[Stored data]
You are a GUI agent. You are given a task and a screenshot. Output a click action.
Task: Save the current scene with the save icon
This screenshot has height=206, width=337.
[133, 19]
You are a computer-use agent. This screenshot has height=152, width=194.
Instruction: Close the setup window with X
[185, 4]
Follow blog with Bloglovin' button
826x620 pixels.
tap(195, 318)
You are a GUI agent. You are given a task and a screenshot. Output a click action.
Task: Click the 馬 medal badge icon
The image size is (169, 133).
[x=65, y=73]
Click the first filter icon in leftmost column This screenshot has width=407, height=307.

_Work instruction_. Starting at the line with "Task: Click the 馬 medal badge icon", copy every line down to the last one above, exactly as written and with nothing else.

_Response area_.
Task: Click the 馬 medal badge icon
The image size is (169, 133).
[x=65, y=73]
Click the first filter icon in leftmost column This screenshot has width=407, height=307.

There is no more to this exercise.